Вы здесь

На Банковском. Старик Коршунов (Сергей Смолицкий)

Старик Коршунов

В моей жизни образ прадеда впервые возник – упоминанием – с появлением старика Коршунова. Как его звали, я не знаю, в разговорах взрослых – мамы и дедушки – он всегда фигурировал именно так: старик Коршунов. Со слов дедушки получалось, что когда-то давно старик был пациентом прадеда и с тех пор приходил регулярно по разным поводам. Дед сказал: «Отец его вылечил. Он долго болел, а отец вылечил», – и понятие «прадед» впервые наполнилось чем-то неосязаемым, но конкретным.

Коршунов был хромой, бородатый, очень старый и круглый год ходил в пальто. Жил он где-то у нас во дворе и работал столяром. Если портилось что-нибудь из мебели, заедала дверь или весной не открывались оконные рамы, звали Коршунова. Он приходил, сильно припадая на хромую ногу, чинил, что просили, брал деньги, кланялся и уходил. Расплачивался с ним всегда дедушка. По глупому обыкновению тех лет оба они очень смущались в этот момент, и деньги передавались как бы незаметно, хотя брал их Коршунов за честно сделанную работу.

Записи набора данных:

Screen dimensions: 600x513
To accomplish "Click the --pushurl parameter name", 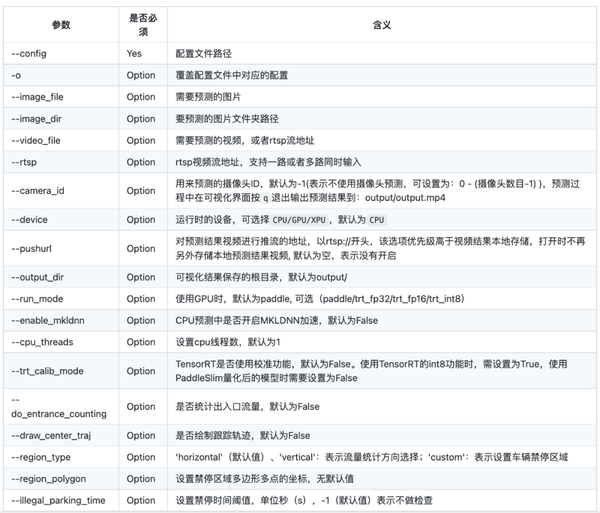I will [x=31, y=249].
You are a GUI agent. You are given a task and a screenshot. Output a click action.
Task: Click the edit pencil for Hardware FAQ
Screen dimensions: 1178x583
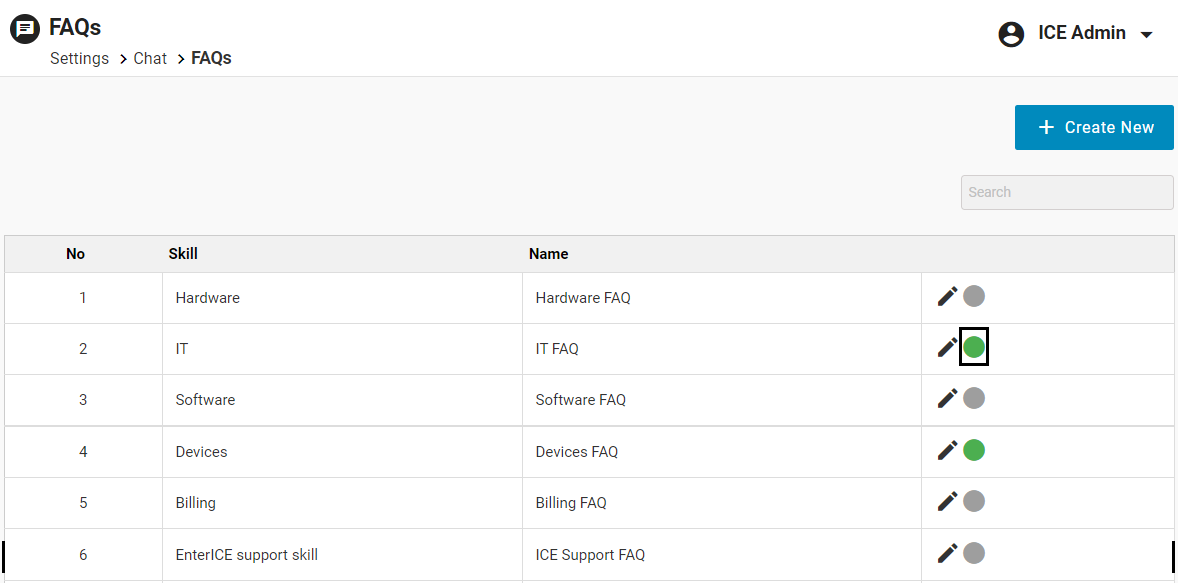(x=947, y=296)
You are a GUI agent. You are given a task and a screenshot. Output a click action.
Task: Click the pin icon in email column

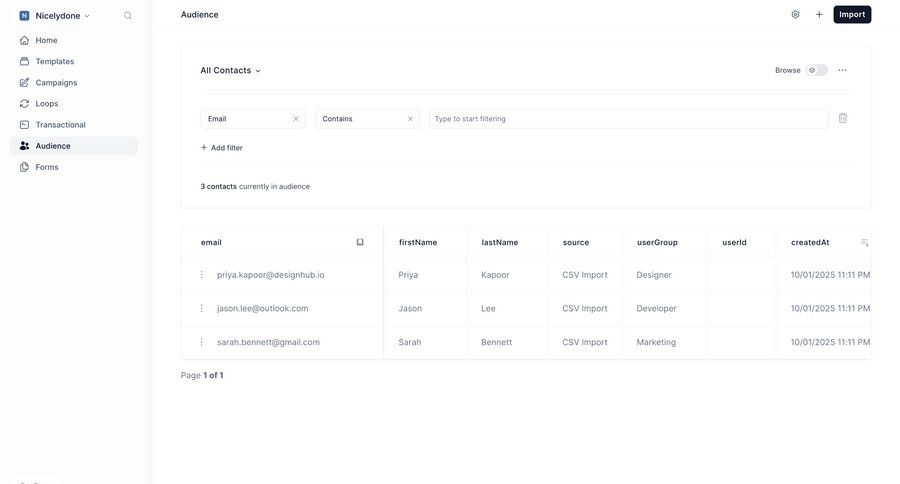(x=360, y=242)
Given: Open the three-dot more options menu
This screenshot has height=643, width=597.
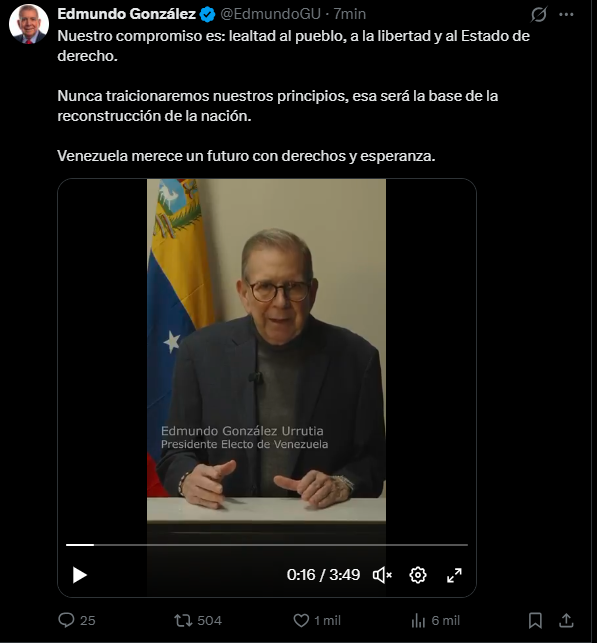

ЗАДАНИЕ>
Перепишите без изменений фрагмент текста о старике Коршунове, начиная со слов «В моей жизни» и заканчивая словами «неосязаемым, но конкретным.». Записи получены из другого источника.

ПОЛЕ ОТВЕТА>
В моей жизни образ прадеда впервые возник – упоминанием – с появлением старика Коршунова. Как его звали, я не знаю, в разговорах взрослых – мамы и дедушки – он всегда фигурировал именно так: старик Коршунов. Со слов дедушки получалось, что когда-то давно старик был пациентом прадеда и с тех пор приходил регулярно по разным поводам. Дед сказал: «Отец его вылечил. Он долго болел, а отец вылечил», – и понятие «прадед» впервые наполнилось чем-то неосязаемым, но конкретным.